__Zu lesender Text__
▶

Luftfahrt-Historie:Eine Million Euro für das fliegende Denkmal

Die Junkers Ju 52, "Tante" Ju, in der Lufthansa-Flugwerft in Hamburg

Bis die restaurierte Junkers Ju 52 wieder abheben kann, wird es noch einige Wochen dauern.

(Foto: Marco Völklein)

Die Junkers Ju 52, die Traditionsmaschine der Lufthansa, ist schon über 80 Jahre alt. Damit "Tante Ju" ihren Hundertsten in der Luft erlebt, wird sie derzeit restauriert - mit riesigem Aufwand.

Von Marco Völklein

Der Vogel steht arg gerupft da. Beide Tragflächen abmontiert, der Passagierraum leergeräumt. Über zwei Leitern haben sich Mechaniker zum Kolben-Sternmotor an der Spitze des Flugzeugs vorgearbeitet und schrauben an ihm herum. Die "alte Tante Ju", wie die Maschine vom Typ Junkers Ju 52 immer wieder genannt wird, steht in einer Halle der Lufthansa-Werft nahe des Hamburger Flughafens; sie liegt hier quasi auf der Intensivstation. Der fliegende Oldtimer wird komplett überholt. Über ein Jahr war er nicht mehr in der Luft. Erst in einigen Wochen wird er wieder abheben, wenn alles klappt.

◀

__Zu bearbeiten__
1. Liste sämtliche Wörter und Wortgruppen auf, die im Text über die Restaurierung der Ju 52 in Anführungszeichen stehen.
2. Gib aus dem Text über die Restaurierung der Ju 52 den Abschnitt wortgetreu aus, der mit „Von Marco Völklein“ beginnt und sich bis einschließlich „abheben, wenn alles klappt.“ erstreckt.
3. Setze den Text über die Restaurierung der Ju 52 im Anschluss an seinen letzten Satz fort.
Die Datensätze stehen in keinem Zusammenhang mit dem Text über die Restaurierung der Ju 52.

__Datensätze__
▶

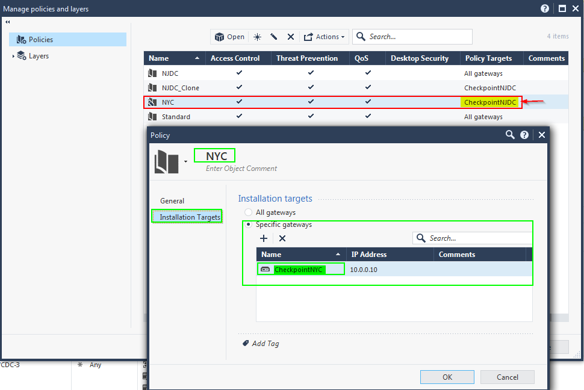Expand the Layers tree node
Screen dimensions: 584x390
(x=13, y=56)
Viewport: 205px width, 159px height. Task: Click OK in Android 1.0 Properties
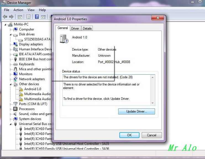pos(129,135)
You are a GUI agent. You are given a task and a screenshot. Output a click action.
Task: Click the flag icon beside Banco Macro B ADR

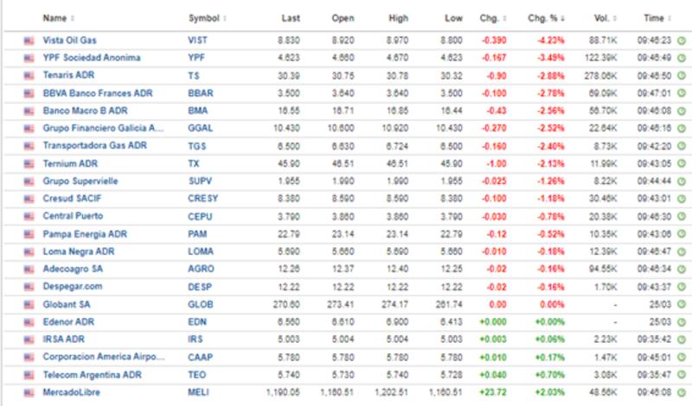(x=29, y=111)
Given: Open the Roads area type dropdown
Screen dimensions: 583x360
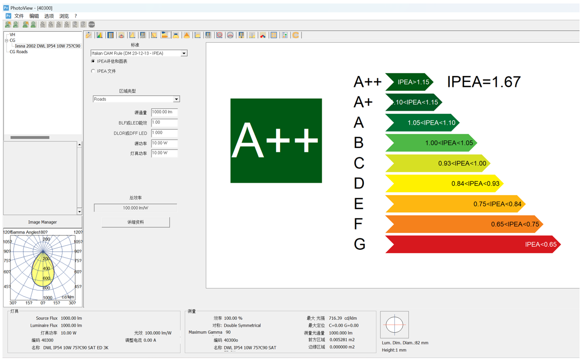Looking at the screenshot, I should 176,99.
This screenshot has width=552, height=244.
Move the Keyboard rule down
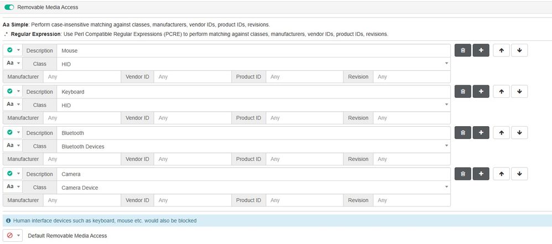click(x=519, y=91)

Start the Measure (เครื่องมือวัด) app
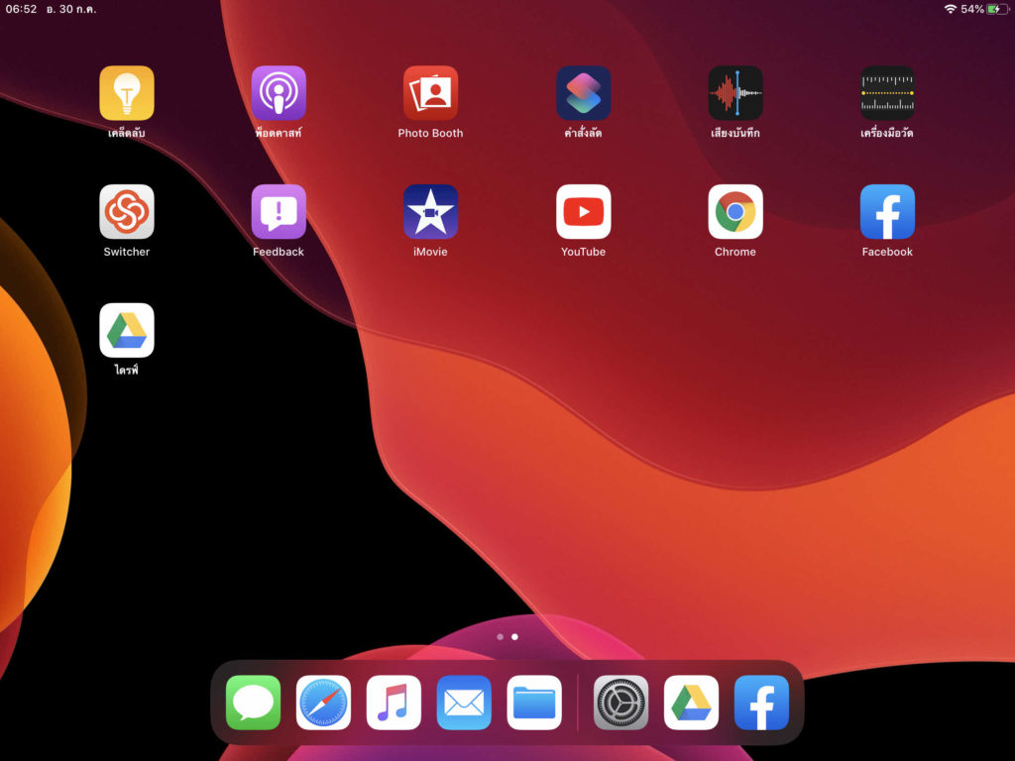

◀

__Erwartete Ergebnisse__
1.
- Tante
- Tante Ju
- alte Tante Ju

2.
Von Marco Völklein

Der Vogel steht arg gerupft da. Beide Tragflächen abmontiert, der Passagierraum leergeräumt. Über zwei Leitern haben sich Mechaniker zum Kolben-Sternmotor an der Spitze des Flugzeugs vorgearbeitet und schrauben an ihm herum. Die "alte Tante Ju", wie die Maschine vom Typ Junkers Ju 52 immer wieder genannt wird, steht in einer Halle der Lufthansa-Werft nahe des Hamburger Flughafens; sie liegt hier quasi auf der Intensivstation. Der fliegende Oldtimer wird komplett überholt. Über ein Jahr war er nicht mehr in der Luft. Erst in einigen Wochen wird er wieder abheben, wenn alles klappt.

3.
Denn noch immer schrauben und werkeln die Arbeiter in der Lufthansa-Werft an der alten Maschine. Mit Flugzeugen vom Typ Junkers Ju 52 begann in Deutschland vor gut acht Jahrzehnten die kommerzielle Luftfahrt. Die Lufthansa startete von Deutschland aus mit Junkers-Flugzeugen unter anderem zu Zielen in Nord- und Südamerika sowie in Asien. Entsprechend groß ist das Interesse von Luftfahrtinteressierten und -begeisterten an der "alten Tante Ju".

Als die Lufthansa die Maschine in den Achtzigerjahren kaufte und aufmöbeln ließ, war eigentlich geplant, dass sie noch fünf Jahre lang fliegen soll und dann an ein Luftfahrtmuseum übereignet wird. Doch das Interesse an dem fliegenden Oldtimer war viel zu groß. Zumal es weltweit nur noch eine Handvoll weiterer Ju 52 gibt, die noch in die Luft gehen.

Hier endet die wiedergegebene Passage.